Foreign Direct Investment in the First Half of the Year Scarred by COVID-19... Down 22.4% Year-on-Year
Below 10-Year Average
Concerns Over Decline in Advanced Investment Attraction
[Asia Economy Reporter Moon Chaeseok] Domestic foreign direct investment (FDI) showed a decline of over 20% in the first half of the year due to the impact of the novel coronavirus infection (COVID-19). It is expected that the government's plan to attract advanced investments to Korea will also face setbacks.
According to the Ministry of Trade, Industry and Energy on the 15th, FDI in the first half of this year amounted to $7.66 billion, a 22.4% decrease compared to the same period last year. This figure is even below the 10-year average of $8.98 billion from 2010 to last year.
The ministry explained that the sluggish FDI in the first half was due to restrictions on cross-border movement caused by COVID-19 and foreign companies reducing investments to prepare for growing uncertainties.
The United Nations Conference on Trade and Development (UNCTAD) estimated that global FDI this year will decrease by 40% compared to last year, reaching $1 trillion due to the spread of COVID-19.
UNCTAD also predicted that next year, the global FDI scale will fall below $900 billion due to the ongoing impact of COVID-19, breaking the $1 trillion mark.

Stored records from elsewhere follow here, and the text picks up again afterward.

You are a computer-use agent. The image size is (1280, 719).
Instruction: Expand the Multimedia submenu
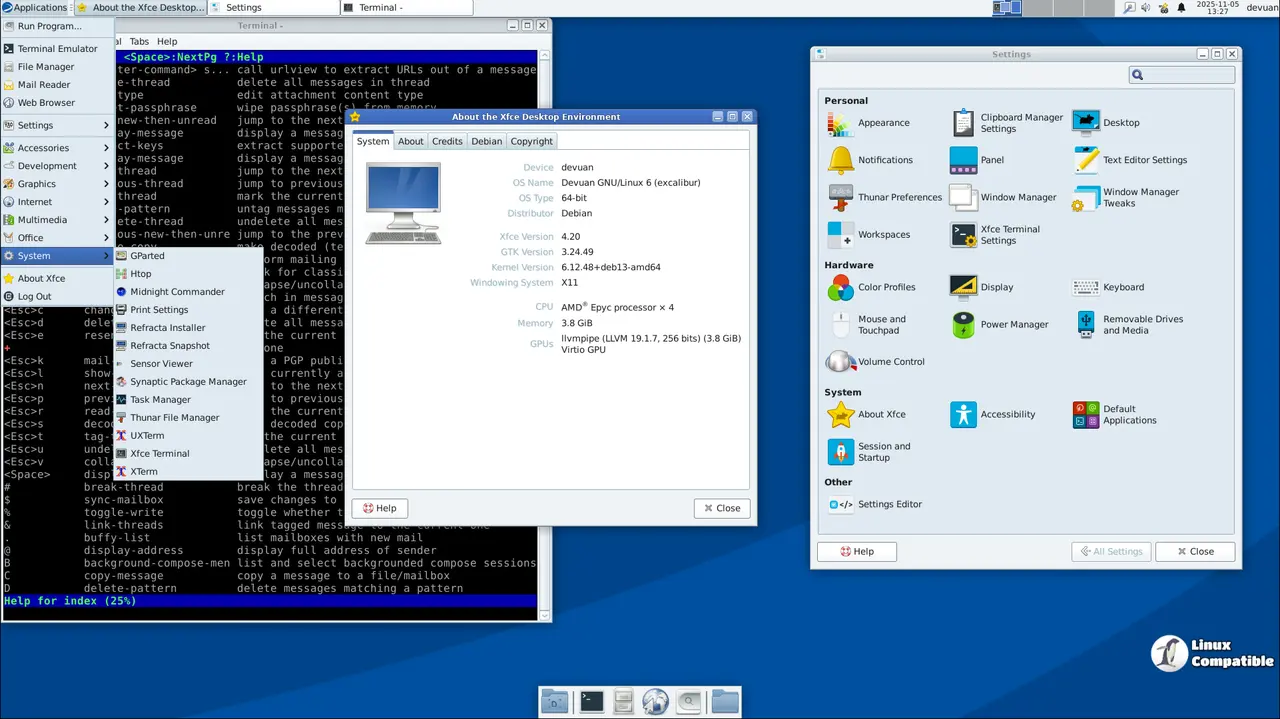pos(42,220)
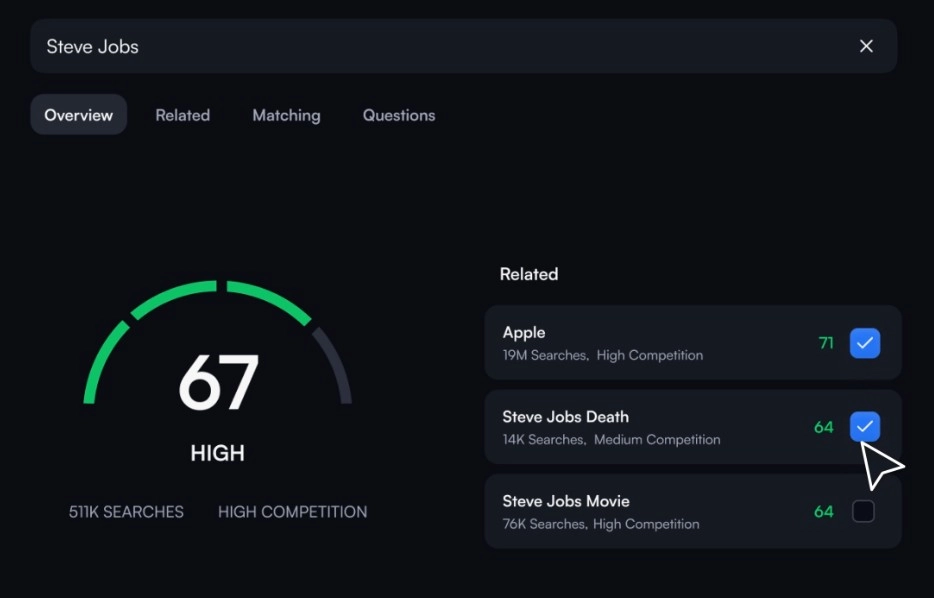The height and width of the screenshot is (598, 934).
Task: Clear the search with the X icon
Action: 866,46
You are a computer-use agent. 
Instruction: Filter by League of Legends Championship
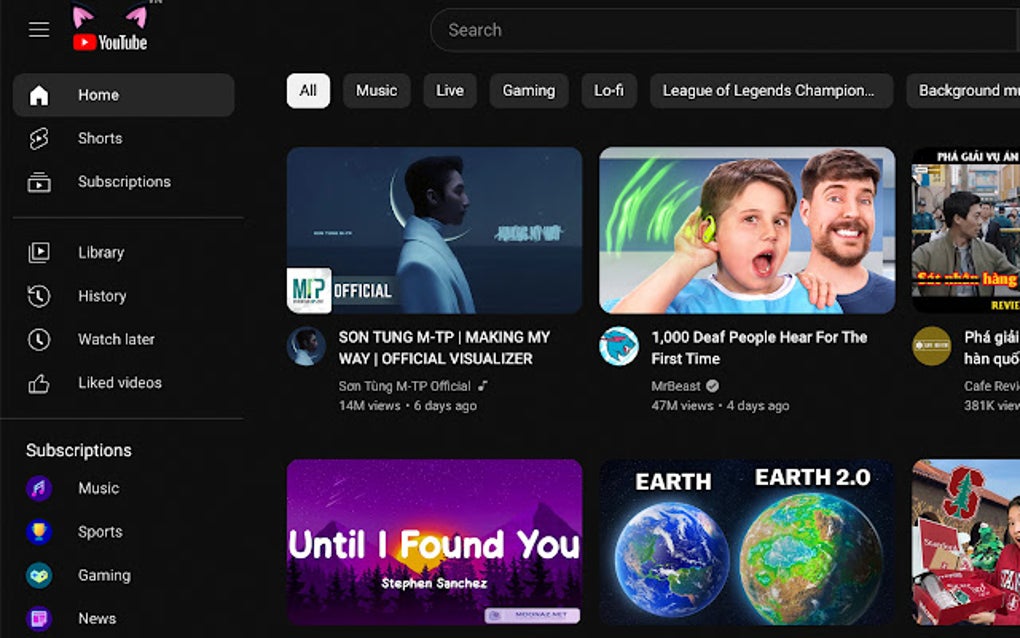tap(771, 90)
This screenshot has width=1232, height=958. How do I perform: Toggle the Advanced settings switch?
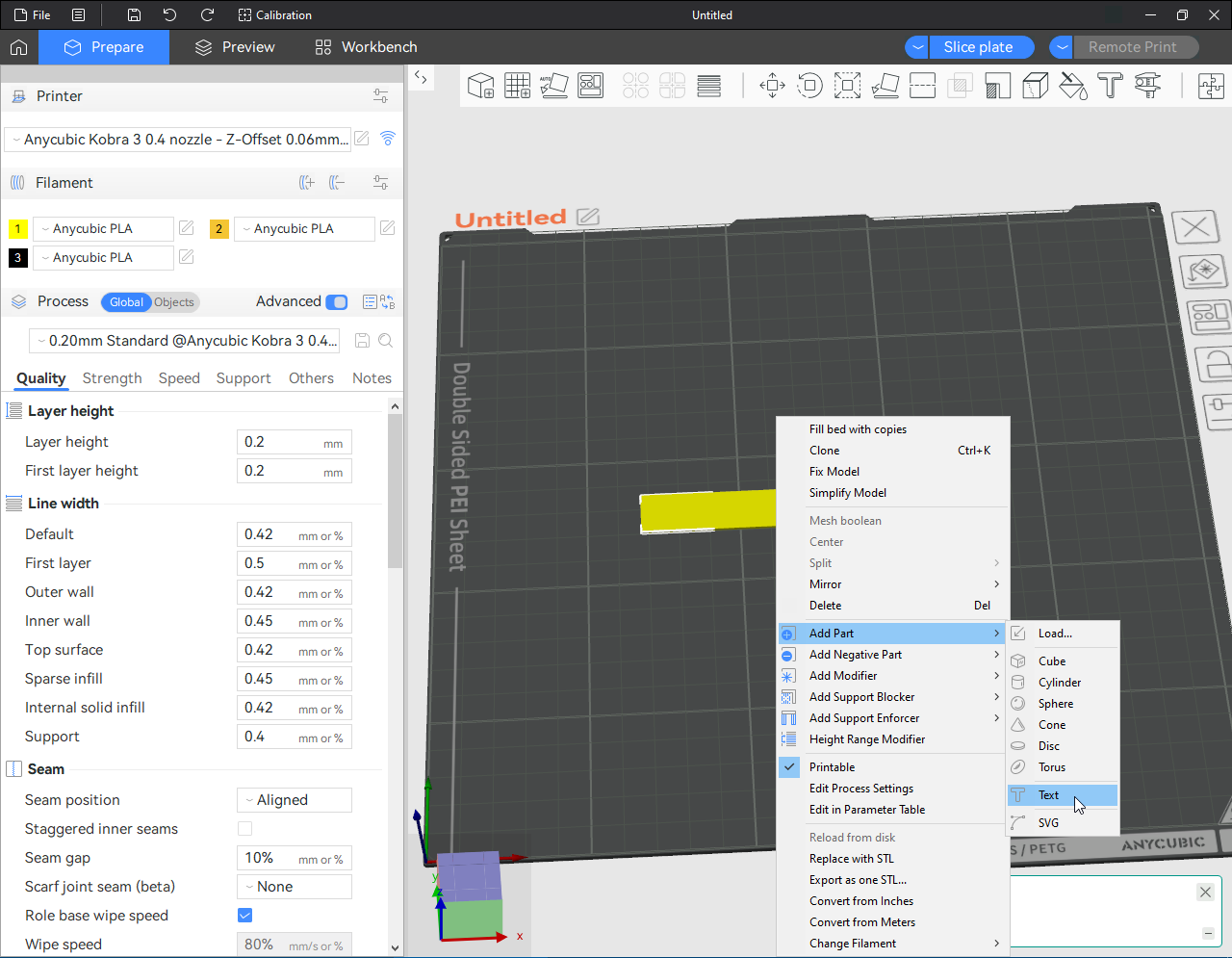tap(337, 302)
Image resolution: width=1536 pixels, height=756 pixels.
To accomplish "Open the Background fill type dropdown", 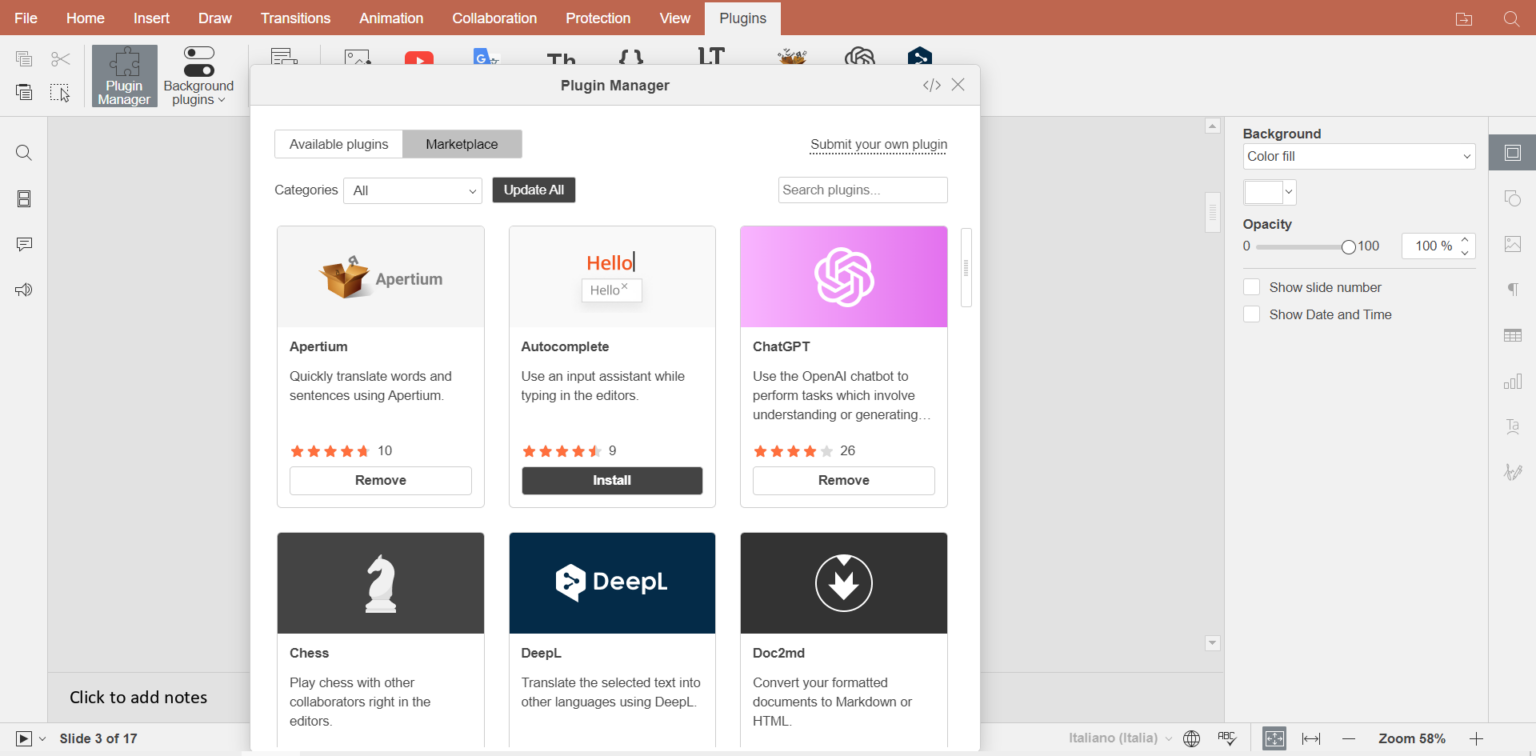I will tap(1359, 156).

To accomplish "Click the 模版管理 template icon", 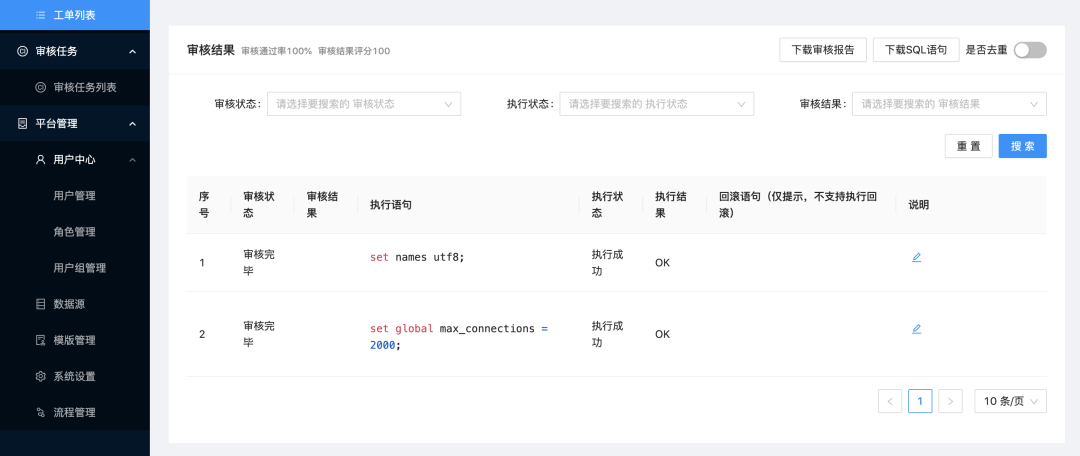I will coord(41,340).
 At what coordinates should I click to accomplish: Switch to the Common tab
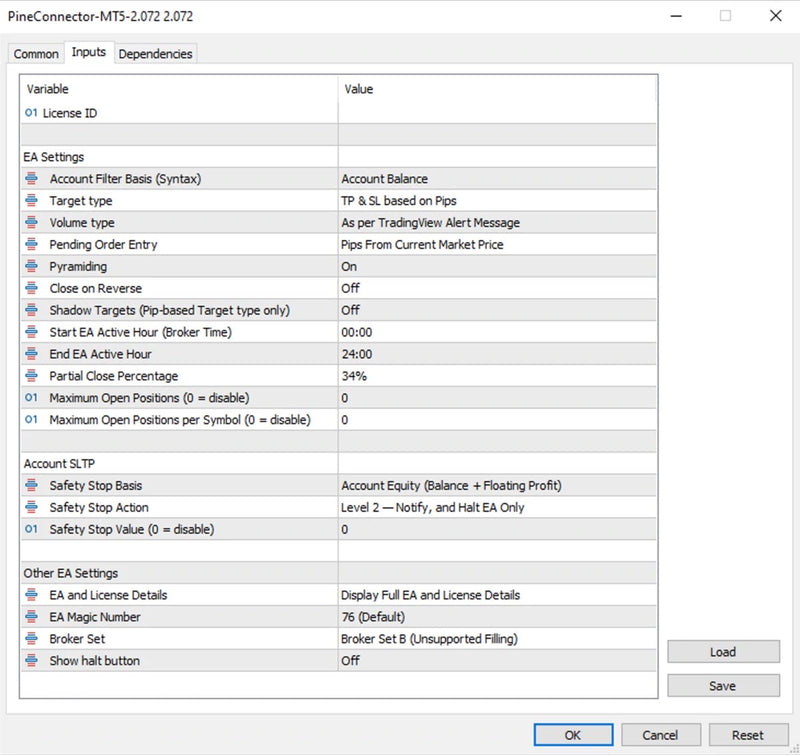coord(36,54)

Concerns have been raised about whether FDI performance can recover as countries increase domestic investments instead of overseas investments due to COVID-19. Attention is focused on whether the $20 billion mark will be recorded for the sixth consecutive year by the end of the year.
Major countries such as the United States and the European Union (EU) are expanding reshoring efforts to bring back their domestic companies that had expanded overseas in preparation for the spread of infectious diseases like COVID-19.
Korea has also announced measures to strengthen 'U-turn' investments by increasing tax support and expanding subsidies to 30 billion won per company (outside the metropolitan area).